[Stored data]
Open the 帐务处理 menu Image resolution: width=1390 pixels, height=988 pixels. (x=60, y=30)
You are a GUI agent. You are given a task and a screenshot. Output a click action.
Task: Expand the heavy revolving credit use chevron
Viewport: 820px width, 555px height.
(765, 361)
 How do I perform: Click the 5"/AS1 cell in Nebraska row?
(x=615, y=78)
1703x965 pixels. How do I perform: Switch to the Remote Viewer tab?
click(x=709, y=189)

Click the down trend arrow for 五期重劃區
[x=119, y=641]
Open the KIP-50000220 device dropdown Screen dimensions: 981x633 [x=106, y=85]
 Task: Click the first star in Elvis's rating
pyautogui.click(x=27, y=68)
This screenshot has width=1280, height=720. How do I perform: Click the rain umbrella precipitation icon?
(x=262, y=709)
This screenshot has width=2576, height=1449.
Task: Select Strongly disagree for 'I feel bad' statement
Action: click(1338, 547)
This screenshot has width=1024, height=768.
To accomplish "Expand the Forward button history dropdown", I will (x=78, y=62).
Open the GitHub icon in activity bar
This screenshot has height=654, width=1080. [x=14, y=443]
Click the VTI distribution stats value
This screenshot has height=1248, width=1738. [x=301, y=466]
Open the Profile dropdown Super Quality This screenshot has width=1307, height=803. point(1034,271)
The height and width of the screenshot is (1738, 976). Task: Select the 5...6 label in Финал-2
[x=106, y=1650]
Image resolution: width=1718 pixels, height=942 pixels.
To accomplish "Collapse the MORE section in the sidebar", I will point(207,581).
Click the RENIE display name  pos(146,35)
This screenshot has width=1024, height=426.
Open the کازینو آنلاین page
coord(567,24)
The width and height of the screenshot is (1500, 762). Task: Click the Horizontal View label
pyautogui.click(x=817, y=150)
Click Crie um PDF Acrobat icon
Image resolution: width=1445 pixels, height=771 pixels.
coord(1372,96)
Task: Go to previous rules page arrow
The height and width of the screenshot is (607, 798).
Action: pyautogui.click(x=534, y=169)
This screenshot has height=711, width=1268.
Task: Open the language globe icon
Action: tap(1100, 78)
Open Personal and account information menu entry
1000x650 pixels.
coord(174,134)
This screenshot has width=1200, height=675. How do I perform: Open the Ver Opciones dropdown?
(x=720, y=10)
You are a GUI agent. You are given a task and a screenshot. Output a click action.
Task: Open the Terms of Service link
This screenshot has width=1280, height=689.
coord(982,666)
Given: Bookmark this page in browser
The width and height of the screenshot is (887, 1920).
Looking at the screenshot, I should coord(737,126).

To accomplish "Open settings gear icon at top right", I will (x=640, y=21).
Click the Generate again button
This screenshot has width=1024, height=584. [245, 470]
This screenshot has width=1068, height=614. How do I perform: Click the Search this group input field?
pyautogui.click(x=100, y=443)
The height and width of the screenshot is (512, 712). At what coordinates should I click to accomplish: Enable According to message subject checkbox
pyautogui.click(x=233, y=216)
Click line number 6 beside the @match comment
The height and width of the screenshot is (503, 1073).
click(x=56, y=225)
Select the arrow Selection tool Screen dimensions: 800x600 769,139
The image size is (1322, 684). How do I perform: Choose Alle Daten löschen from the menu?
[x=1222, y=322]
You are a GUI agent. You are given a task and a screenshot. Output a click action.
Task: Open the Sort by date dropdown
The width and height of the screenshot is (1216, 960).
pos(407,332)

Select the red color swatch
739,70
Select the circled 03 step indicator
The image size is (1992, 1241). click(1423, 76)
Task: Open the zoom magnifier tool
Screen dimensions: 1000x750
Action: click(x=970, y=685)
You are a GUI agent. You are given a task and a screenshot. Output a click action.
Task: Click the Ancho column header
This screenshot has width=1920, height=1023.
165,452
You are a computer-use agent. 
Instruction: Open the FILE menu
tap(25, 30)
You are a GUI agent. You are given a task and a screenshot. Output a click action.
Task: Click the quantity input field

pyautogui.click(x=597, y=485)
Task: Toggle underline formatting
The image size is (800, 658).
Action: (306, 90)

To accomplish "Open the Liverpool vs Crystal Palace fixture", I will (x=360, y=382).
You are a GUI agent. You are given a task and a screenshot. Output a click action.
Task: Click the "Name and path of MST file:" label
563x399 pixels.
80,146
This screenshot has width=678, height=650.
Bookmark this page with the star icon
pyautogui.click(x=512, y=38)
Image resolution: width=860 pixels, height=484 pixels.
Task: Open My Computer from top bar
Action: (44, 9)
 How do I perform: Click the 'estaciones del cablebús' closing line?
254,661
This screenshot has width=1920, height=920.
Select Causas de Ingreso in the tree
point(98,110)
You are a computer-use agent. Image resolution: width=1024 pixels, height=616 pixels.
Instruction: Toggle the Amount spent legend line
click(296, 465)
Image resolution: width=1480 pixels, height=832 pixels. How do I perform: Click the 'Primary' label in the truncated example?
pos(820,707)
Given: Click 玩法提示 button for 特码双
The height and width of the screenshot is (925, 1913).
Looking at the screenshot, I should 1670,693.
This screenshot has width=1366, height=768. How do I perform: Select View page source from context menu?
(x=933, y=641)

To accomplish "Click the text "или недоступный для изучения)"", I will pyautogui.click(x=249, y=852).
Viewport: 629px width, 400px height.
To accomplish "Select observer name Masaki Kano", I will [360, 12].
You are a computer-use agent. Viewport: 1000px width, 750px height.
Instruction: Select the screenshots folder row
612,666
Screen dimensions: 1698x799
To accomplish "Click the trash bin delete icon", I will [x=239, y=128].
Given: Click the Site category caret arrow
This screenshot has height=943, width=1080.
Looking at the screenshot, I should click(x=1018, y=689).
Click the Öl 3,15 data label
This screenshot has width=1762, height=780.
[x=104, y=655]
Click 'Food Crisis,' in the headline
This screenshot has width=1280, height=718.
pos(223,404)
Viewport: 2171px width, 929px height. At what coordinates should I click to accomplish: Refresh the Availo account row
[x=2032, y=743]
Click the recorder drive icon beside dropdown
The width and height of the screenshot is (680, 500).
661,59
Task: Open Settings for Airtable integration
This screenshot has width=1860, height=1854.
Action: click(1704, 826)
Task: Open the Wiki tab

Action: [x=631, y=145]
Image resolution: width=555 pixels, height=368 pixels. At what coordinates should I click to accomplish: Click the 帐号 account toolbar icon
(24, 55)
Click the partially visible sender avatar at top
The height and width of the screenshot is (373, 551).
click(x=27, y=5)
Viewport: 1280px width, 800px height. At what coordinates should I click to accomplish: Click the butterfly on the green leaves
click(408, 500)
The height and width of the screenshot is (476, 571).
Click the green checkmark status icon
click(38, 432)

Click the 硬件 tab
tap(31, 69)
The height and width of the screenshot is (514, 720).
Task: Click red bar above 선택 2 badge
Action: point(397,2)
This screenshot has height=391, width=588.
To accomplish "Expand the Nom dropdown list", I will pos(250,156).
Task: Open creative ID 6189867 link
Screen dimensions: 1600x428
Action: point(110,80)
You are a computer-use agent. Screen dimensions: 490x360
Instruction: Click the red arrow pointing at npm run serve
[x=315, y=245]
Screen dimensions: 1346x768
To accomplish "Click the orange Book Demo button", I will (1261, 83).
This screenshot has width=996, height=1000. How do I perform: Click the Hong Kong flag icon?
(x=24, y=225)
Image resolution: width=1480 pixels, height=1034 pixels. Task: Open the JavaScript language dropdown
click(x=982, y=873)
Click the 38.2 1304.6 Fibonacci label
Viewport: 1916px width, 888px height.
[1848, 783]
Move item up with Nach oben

*ACTION ITEM*
Would you mind copying all of the records exactly?

*ANSWER*
Open the 帐务处理 menu Image resolution: width=1390 pixels, height=988 pixels. (x=60, y=30)
You are a GUI agent. You are given a task and a screenshot. Output a click action.
Task: Expand the heavy revolving credit use chevron
Viewport: 820px width, 555px height.
(765, 361)
 How do I perform: Click the 5"/AS1 cell in Nebraska row?
(x=615, y=78)
1703x965 pixels. How do I perform: Switch to the Remote Viewer tab?
click(x=709, y=189)

Click the down trend arrow for 五期重劃區
[x=119, y=641]
Open the KIP-50000220 device dropdown Screen dimensions: 981x633 [x=106, y=85]
 Task: Click the first star in Elvis's rating
pyautogui.click(x=27, y=68)
This screenshot has width=1280, height=720. How do I perform: Click the rain umbrella precipitation icon?
(x=262, y=709)
This screenshot has width=2576, height=1449.
Task: Select Strongly disagree for 'I feel bad' statement
Action: click(1338, 547)
This screenshot has width=1024, height=768.
To accomplish "Expand the Forward button history dropdown", I will (x=78, y=62).
Open the GitHub icon in activity bar
This screenshot has height=654, width=1080. [x=14, y=443]
Click the VTI distribution stats value
This screenshot has height=1248, width=1738. [x=301, y=466]
Open the Profile dropdown Super Quality This screenshot has width=1307, height=803. point(1034,271)
The height and width of the screenshot is (1738, 976). Task: Select the 5...6 label in Финал-2
[x=106, y=1650]
Image resolution: width=1718 pixels, height=942 pixels.
To accomplish "Collapse the MORE section in the sidebar", I will point(207,581).
Click the RENIE display name  pos(146,35)
This screenshot has width=1024, height=426.
Open the کازینو آنلاین page
coord(567,24)
The width and height of the screenshot is (1500, 762). Task: Click the Horizontal View label
pyautogui.click(x=817, y=150)
Click Crie um PDF Acrobat icon
Image resolution: width=1445 pixels, height=771 pixels.
coord(1372,96)
Task: Go to previous rules page arrow
The height and width of the screenshot is (607, 798).
Action: pyautogui.click(x=534, y=169)
This screenshot has height=711, width=1268.
Task: Open the language globe icon
Action: tap(1100, 78)
Open Personal and account information menu entry
1000x650 pixels.
coord(174,134)
This screenshot has width=1200, height=675. How do I perform: Open the Ver Opciones dropdown?
(x=720, y=10)
You are a GUI agent. You are given a task and a screenshot. Output a click action.
Task: Open the Terms of Service link
This screenshot has width=1280, height=689.
coord(982,666)
Given: Bookmark this page in browser
The width and height of the screenshot is (887, 1920).
Looking at the screenshot, I should coord(737,126).

To accomplish "Open settings gear icon at top right", I will (x=640, y=21).
Click the Generate again button
This screenshot has width=1024, height=584. [245, 470]
This screenshot has width=1068, height=614. How do I perform: Click the Search this group input field?
pyautogui.click(x=100, y=443)
The height and width of the screenshot is (512, 712). At what coordinates should I click to accomplish: Enable According to message subject checkbox
pyautogui.click(x=233, y=216)
Click line number 6 beside the @match comment
The height and width of the screenshot is (503, 1073).
click(x=56, y=225)
Select the arrow Selection tool Screen dimensions: 800x600 769,139
The image size is (1322, 684). How do I perform: Choose Alle Daten löschen from the menu?
[x=1222, y=322]
You are a GUI agent. You are given a task and a screenshot. Output a click action.
Task: Open the Sort by date dropdown
The width and height of the screenshot is (1216, 960).
pos(407,332)

Select the red color swatch
739,70
Select the circled 03 step indicator
The image size is (1992, 1241). click(1423, 76)
Task: Open the zoom magnifier tool
Screen dimensions: 1000x750
Action: click(x=970, y=685)
You are a GUI agent. You are given a task and a screenshot. Output a click action.
Task: Click the Ancho column header
This screenshot has width=1920, height=1023.
165,452
You are a computer-use agent. 
Instruction: Open the FILE menu
tap(25, 30)
You are a GUI agent. You are given a task and a screenshot. Output a click action.
Task: Click the quantity input field

pyautogui.click(x=597, y=485)
Task: Toggle underline formatting
The image size is (800, 658).
Action: (306, 90)

To accomplish "Open the Liverpool vs Crystal Palace fixture", I will (x=360, y=382).
You are a GUI agent. You are given a task and a screenshot. Output a click action.
Task: Click the "Name and path of MST file:" label
563x399 pixels.
80,146
This screenshot has width=678, height=650.
Bookmark this page with the star icon
pyautogui.click(x=512, y=38)
Image resolution: width=860 pixels, height=484 pixels.
Task: Open My Computer from top bar
Action: (44, 9)
 How do I perform: Click the 'estaciones del cablebús' closing line?
254,661
This screenshot has width=1920, height=920.
Select Causas de Ingreso in the tree
point(98,110)
You are a computer-use agent. Image resolution: width=1024 pixels, height=616 pixels.
Instruction: Toggle the Amount spent legend line
click(296, 465)
Image resolution: width=1480 pixels, height=832 pixels. How do I perform: Click the 'Primary' label in the truncated example?
pos(820,707)
Given: Click 玩法提示 button for 特码双
The height and width of the screenshot is (925, 1913).
Looking at the screenshot, I should 1670,693.
This screenshot has width=1366, height=768. How do I perform: Select View page source from context menu?
(x=933, y=641)

To accomplish "Click the text "или недоступный для изучения)"", I will pyautogui.click(x=249, y=852).
Viewport: 629px width, 400px height.
To accomplish "Select observer name Masaki Kano", I will [360, 12].
You are a computer-use agent. Viewport: 1000px width, 750px height.
Instruction: Select the screenshots folder row
612,666
Screen dimensions: 1698x799
To accomplish "Click the trash bin delete icon", I will [x=239, y=128].
Given: Click the Site category caret arrow
This screenshot has height=943, width=1080.
Looking at the screenshot, I should click(x=1018, y=689).
Click the Öl 3,15 data label
This screenshot has width=1762, height=780.
[x=104, y=655]
Click 'Food Crisis,' in the headline
This screenshot has width=1280, height=718.
pos(223,404)
Viewport: 2171px width, 929px height. At what coordinates should I click to accomplish: Refresh the Availo account row
[x=2032, y=743]
Click the recorder drive icon beside dropdown
The width and height of the screenshot is (680, 500).
661,59
Task: Open Settings for Airtable integration
This screenshot has width=1860, height=1854.
Action: click(1704, 826)
Task: Open the Wiki tab

Action: [x=631, y=145]
Image resolution: width=555 pixels, height=368 pixels. At what coordinates should I click to accomplish: Click the 帐号 account toolbar icon
(24, 55)
Click the partially visible sender avatar at top
The height and width of the screenshot is (373, 551).
click(x=27, y=5)
Viewport: 1280px width, 800px height. At what coordinates should I click to accomplish: Click the butterfly on the green leaves
click(408, 500)
The height and width of the screenshot is (476, 571).
Click the green checkmark status icon
click(38, 432)

Click the 硬件 tab
tap(31, 69)
The height and width of the screenshot is (514, 720).
Task: Click red bar above 선택 2 badge
Action: point(397,2)
This screenshot has height=391, width=588.
To accomplish "Expand the Nom dropdown list", I will pos(250,156).
Task: Open creative ID 6189867 link
Screen dimensions: 1600x428
Action: point(110,80)
You are a computer-use agent. Screen dimensions: 490x360
Instruction: Click the red arrow pointing at npm run serve
[x=315, y=245]
Screen dimensions: 1346x768
To accomplish "Click the orange Book Demo button", I will (1261, 83).
This screenshot has width=996, height=1000. How do I perform: Click the Hong Kong flag icon?
(x=24, y=225)
Image resolution: width=1480 pixels, height=1034 pixels. Task: Open the JavaScript language dropdown
click(x=982, y=873)
Click the 38.2 1304.6 Fibonacci label
Viewport: 1916px width, 888px height.
[1848, 783]
Move item up with Nach oben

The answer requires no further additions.